**What this task involves**
Write out again only the lines running from the one that contains "720x720 pixels." to the end of the records below, including both the first and the last.

**Provided data**

_____

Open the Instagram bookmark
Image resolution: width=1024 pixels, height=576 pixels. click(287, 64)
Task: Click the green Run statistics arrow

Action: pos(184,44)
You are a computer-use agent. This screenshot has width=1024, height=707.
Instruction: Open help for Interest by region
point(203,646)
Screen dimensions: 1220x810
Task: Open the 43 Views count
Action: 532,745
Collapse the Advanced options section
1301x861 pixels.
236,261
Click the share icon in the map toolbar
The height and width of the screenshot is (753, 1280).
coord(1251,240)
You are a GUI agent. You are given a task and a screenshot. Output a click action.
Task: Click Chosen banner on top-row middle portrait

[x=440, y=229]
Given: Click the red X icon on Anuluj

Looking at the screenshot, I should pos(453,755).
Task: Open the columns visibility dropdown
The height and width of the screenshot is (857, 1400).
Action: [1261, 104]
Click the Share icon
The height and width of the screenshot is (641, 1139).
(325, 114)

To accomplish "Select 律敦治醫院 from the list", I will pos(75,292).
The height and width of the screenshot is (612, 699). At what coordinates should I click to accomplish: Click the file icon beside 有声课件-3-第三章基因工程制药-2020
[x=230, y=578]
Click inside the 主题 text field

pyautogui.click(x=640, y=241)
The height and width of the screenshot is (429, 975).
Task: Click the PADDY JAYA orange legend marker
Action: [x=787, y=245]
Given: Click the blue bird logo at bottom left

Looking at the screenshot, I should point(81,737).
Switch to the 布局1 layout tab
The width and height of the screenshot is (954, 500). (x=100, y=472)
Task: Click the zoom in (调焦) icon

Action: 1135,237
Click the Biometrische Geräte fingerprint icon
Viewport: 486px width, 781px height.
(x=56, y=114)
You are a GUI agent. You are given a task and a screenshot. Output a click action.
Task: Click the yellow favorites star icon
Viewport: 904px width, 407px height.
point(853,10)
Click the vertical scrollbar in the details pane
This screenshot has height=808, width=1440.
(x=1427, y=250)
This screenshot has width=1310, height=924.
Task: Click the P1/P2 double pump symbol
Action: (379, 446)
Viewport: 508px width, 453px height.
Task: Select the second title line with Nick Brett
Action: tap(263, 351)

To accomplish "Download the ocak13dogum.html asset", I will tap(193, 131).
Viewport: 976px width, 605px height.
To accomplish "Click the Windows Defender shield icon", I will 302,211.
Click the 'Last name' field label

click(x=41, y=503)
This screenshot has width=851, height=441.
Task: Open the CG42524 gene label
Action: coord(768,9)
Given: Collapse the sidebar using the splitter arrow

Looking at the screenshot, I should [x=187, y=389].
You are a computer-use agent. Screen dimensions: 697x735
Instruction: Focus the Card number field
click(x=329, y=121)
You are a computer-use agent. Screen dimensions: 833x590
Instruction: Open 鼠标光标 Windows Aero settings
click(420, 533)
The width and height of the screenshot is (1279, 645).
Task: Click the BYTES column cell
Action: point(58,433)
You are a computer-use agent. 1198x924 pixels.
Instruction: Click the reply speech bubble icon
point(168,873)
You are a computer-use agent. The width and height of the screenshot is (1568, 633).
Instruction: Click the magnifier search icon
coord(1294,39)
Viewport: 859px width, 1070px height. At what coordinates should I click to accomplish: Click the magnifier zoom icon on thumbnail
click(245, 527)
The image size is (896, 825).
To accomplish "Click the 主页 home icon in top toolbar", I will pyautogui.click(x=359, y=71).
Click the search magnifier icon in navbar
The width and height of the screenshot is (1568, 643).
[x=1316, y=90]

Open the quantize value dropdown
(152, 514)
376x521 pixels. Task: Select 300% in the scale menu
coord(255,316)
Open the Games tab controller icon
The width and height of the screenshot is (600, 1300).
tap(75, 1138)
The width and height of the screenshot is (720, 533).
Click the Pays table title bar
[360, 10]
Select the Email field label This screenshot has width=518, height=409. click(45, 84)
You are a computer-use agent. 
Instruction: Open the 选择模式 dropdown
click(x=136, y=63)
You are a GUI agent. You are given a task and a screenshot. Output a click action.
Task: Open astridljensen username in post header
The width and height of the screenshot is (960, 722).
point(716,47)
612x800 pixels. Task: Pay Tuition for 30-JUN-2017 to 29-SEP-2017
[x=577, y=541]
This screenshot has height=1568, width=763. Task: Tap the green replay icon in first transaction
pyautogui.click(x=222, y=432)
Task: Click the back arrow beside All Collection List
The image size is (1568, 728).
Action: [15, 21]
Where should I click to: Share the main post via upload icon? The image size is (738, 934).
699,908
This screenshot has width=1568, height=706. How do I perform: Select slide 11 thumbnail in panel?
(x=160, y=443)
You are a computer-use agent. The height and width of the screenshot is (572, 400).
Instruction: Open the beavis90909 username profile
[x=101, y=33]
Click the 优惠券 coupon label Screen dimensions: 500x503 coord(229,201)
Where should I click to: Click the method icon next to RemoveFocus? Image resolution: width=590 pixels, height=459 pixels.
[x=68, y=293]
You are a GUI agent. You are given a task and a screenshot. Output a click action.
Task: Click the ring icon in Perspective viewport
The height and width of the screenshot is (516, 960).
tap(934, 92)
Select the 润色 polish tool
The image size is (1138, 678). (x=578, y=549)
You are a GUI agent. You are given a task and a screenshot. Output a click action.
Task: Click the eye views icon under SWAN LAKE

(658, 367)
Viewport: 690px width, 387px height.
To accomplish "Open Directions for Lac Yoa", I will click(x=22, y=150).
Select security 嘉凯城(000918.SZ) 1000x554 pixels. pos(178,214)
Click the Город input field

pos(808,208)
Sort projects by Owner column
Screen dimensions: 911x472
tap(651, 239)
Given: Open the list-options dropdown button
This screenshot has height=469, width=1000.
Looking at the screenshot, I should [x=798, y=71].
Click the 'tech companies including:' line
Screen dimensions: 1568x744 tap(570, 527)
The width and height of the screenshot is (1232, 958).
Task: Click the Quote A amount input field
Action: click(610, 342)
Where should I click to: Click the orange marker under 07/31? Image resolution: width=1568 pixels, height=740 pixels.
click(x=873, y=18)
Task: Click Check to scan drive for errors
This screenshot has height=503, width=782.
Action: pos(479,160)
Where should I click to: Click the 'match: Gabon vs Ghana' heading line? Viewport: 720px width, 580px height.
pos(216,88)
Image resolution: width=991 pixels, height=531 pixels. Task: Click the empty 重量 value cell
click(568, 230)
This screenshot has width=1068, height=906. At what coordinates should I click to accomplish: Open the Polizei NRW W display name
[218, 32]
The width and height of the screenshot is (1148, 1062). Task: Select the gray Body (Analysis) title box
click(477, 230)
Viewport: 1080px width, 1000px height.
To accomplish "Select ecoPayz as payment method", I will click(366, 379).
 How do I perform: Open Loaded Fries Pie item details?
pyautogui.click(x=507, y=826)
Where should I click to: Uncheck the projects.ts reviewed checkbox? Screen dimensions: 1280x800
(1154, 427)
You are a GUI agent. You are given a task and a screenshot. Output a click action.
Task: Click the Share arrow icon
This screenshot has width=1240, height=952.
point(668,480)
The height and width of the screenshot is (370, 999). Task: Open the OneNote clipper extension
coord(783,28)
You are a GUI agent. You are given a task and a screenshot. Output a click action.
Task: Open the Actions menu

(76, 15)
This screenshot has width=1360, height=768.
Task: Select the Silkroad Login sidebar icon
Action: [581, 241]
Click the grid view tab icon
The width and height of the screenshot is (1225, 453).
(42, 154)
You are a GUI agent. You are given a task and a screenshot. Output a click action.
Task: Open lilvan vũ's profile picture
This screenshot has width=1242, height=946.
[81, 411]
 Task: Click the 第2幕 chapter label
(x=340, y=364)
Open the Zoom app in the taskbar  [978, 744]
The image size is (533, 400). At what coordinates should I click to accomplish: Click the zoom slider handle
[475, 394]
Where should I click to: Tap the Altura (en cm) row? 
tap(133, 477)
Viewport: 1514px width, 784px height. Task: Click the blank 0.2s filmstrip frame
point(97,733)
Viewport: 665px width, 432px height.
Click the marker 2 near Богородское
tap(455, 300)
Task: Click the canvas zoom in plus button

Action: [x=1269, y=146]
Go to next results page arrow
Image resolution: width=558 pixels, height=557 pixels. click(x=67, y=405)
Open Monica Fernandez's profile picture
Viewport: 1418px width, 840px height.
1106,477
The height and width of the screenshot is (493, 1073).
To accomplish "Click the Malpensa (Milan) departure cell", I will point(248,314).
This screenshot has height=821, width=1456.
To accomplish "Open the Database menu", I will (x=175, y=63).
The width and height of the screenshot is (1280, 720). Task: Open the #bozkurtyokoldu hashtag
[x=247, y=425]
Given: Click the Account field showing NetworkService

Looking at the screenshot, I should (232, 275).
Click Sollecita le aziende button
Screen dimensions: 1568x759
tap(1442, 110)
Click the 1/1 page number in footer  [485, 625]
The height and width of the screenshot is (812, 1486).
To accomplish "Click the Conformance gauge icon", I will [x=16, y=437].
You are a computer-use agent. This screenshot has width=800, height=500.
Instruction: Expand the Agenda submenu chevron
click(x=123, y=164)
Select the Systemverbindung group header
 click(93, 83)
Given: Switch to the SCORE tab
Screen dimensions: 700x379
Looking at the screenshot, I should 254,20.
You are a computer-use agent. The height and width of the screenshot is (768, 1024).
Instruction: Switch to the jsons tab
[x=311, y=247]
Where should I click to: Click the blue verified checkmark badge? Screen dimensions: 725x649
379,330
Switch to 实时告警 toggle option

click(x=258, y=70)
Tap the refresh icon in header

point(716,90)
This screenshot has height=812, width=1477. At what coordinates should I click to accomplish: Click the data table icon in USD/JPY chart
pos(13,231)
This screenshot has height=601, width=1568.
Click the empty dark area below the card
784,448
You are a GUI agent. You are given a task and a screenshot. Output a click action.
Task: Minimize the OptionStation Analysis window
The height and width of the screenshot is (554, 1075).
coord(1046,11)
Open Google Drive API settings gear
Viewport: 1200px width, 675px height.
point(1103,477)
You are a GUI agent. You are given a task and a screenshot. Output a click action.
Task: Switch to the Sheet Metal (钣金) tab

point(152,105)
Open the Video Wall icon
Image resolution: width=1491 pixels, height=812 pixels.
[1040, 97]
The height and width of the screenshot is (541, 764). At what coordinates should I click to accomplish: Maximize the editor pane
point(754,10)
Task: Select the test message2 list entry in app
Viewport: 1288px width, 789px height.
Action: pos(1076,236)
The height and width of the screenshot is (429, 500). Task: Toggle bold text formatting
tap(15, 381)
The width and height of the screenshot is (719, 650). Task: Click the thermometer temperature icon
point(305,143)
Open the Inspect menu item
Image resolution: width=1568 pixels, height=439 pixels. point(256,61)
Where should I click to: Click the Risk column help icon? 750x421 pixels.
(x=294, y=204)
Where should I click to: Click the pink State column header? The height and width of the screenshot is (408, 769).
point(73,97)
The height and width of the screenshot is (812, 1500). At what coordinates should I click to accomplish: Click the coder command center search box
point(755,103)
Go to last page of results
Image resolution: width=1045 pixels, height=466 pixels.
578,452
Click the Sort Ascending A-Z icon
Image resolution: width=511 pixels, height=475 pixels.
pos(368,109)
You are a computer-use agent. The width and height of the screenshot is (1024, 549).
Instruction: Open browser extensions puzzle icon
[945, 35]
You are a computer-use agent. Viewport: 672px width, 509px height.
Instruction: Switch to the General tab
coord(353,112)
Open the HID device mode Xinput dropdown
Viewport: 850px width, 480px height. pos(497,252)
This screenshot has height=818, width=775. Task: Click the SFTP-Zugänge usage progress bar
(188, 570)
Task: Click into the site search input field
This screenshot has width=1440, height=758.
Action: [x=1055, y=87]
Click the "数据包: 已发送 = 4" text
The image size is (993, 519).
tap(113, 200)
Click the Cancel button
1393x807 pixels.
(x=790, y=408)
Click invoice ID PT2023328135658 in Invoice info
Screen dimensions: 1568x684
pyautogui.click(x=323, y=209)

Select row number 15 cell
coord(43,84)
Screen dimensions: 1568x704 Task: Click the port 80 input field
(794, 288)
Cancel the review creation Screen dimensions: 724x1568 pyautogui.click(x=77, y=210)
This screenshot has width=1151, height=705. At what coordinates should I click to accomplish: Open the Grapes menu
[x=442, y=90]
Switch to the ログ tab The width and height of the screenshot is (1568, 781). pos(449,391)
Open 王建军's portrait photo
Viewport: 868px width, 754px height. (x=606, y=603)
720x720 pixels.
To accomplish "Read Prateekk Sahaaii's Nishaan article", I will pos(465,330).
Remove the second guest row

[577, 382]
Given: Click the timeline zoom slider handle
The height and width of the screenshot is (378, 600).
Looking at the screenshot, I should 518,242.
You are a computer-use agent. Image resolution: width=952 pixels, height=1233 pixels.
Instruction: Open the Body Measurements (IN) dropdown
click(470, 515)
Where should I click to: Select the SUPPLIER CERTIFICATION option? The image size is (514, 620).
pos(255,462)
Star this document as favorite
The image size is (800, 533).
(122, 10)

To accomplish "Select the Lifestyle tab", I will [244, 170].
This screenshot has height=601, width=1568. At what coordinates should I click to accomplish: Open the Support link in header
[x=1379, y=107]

_____

**Answer**
720x720 pixels.
To accomplish "Read Prateekk Sahaaii's Nishaan article", I will pos(465,330).
Remove the second guest row

[577, 382]
Given: Click the timeline zoom slider handle
The height and width of the screenshot is (378, 600).
Looking at the screenshot, I should 518,242.
You are a computer-use agent. Image resolution: width=952 pixels, height=1233 pixels.
Instruction: Open the Body Measurements (IN) dropdown
click(470, 515)
Where should I click to: Select the SUPPLIER CERTIFICATION option? The image size is (514, 620).
pos(255,462)
Star this document as favorite
The image size is (800, 533).
(122, 10)

To accomplish "Select the Lifestyle tab", I will [244, 170].
This screenshot has height=601, width=1568. At what coordinates should I click to accomplish: Open the Support link in header
[x=1379, y=107]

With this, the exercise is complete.